In the article, L'Osservatore said Benedict and his predecessors had all made clear the Church's teaching on Nostra Aetate in documents, actions and speeches and that its contents are not debatable for Catholics.

"Williamson's statements, broadcast last week in a Swedish state TV interview, contradict this teaching and are thus very serious and regrettable," L'Osservatore said. "While broadcast before the Jan. 21 document lifting the excommunication, they remain unacceptable," it said.

In the interview, Williamson said historical evidence is hugely against 6 million Jews having been deliberately gassed in gas chambers as a deliberate policy of Adolf Hitler. He cited what he called the most serious revisionists who he said had concluded that between 200,000-300,000 perished in Nazi concentration camps, but not one of them by gassing in a gas chamber.

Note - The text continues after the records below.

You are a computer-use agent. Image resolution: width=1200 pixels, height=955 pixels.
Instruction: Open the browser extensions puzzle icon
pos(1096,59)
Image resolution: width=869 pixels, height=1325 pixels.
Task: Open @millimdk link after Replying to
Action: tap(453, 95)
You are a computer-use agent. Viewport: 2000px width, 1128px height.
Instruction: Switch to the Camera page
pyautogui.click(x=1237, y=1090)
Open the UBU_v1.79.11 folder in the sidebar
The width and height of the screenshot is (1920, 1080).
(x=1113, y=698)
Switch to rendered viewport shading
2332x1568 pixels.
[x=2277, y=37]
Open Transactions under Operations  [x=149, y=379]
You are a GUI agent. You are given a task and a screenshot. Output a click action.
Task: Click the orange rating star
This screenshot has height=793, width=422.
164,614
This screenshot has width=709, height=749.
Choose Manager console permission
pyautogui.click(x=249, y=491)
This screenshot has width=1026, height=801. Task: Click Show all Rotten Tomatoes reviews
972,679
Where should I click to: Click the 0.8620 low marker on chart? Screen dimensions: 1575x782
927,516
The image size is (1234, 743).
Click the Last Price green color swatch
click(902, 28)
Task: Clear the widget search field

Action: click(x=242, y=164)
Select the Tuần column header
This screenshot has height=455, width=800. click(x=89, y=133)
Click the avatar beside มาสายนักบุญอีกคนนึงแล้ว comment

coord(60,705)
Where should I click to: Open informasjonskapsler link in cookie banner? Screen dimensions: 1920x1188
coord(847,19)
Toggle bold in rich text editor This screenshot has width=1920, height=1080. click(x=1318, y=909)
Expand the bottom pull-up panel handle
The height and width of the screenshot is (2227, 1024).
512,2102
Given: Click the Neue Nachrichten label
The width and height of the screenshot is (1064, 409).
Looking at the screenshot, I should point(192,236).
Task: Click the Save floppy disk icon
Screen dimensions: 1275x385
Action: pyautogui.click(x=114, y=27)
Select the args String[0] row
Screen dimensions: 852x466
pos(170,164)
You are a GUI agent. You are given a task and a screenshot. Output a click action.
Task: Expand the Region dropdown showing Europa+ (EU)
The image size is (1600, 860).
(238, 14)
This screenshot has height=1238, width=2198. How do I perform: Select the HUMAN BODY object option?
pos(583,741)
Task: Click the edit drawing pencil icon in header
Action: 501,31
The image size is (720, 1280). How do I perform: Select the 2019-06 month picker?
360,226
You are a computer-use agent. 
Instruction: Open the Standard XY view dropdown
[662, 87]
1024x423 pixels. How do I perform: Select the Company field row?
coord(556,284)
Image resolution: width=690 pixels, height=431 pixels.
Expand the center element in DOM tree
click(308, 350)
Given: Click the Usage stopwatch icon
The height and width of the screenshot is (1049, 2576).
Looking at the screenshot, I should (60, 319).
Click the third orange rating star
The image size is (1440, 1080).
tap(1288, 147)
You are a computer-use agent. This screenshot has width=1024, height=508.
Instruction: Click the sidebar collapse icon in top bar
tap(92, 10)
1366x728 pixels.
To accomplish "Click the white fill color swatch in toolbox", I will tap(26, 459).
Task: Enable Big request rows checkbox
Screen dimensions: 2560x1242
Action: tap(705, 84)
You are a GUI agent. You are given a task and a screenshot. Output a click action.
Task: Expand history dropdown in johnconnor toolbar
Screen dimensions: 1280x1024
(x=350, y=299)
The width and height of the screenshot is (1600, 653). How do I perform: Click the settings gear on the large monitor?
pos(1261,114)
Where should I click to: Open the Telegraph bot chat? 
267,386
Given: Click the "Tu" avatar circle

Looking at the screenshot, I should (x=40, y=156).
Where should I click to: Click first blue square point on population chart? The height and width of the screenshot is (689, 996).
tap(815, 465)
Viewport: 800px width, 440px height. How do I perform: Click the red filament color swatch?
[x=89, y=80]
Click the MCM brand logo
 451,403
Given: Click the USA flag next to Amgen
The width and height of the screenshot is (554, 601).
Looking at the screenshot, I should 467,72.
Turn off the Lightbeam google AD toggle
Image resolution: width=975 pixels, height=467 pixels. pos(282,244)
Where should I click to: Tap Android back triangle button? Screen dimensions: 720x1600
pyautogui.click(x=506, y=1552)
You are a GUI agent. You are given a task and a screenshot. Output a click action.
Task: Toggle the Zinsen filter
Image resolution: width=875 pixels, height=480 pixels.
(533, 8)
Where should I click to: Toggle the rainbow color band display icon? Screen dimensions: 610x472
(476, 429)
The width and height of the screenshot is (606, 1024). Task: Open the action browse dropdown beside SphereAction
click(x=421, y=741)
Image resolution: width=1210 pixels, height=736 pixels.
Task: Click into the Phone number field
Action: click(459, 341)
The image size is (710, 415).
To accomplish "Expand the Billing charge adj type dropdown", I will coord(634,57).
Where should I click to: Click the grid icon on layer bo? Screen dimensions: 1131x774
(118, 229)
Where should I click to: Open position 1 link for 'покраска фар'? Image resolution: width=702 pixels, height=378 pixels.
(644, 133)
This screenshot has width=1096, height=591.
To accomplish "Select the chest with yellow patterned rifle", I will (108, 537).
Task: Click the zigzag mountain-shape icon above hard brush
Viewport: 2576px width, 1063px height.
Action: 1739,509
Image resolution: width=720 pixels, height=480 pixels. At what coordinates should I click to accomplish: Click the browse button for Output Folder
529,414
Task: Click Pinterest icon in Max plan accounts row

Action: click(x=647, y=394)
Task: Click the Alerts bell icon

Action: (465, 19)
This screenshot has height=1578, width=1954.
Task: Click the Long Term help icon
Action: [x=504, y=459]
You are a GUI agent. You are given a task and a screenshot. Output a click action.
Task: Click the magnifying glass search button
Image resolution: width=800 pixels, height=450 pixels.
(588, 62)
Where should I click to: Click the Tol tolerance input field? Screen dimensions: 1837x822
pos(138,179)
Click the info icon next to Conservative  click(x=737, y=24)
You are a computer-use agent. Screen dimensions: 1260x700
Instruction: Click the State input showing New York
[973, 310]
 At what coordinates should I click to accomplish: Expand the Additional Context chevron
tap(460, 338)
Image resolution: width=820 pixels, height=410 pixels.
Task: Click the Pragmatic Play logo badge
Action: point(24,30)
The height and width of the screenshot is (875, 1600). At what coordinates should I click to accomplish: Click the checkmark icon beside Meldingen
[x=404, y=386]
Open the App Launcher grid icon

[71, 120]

Jewish groups, including the American Jewish Committee, the Simon Wiesenthal Center and Israel's Jewish Agency, denounced the Vatican for having embraced a Holocaust denier.

Williamson, for his part, praised Benedict's decision as a great step forward for the church. In a blog written from his base in La Reja, Argentina, Williamson thanked the pope for issuing the decree despite what he said was a media uproar orchestrated and timed to prevent it.

On Monday, the head of the Italian bishops' conference, Cardinal Angelo Bagnasco, defended Benedict's decision to rehabilitate Williamson. But he decried Williamson's views as unfounded and unjustified.

The German Bishops' Conference also denounced Williamson's views.

"We object in the strongest terms to this explicit denial of the Holocaust," Bishop Heinrich Mussinghoff, the head of a commission at the German Bishops Conference responsible for relations with Jews, said in a statement.

State prosecutors in Regensburg, Germany, have opened a preliminary investigation into whether Williamson broke German laws against Holocaust denial as he spoke to Swedish state TV last year while in Germany.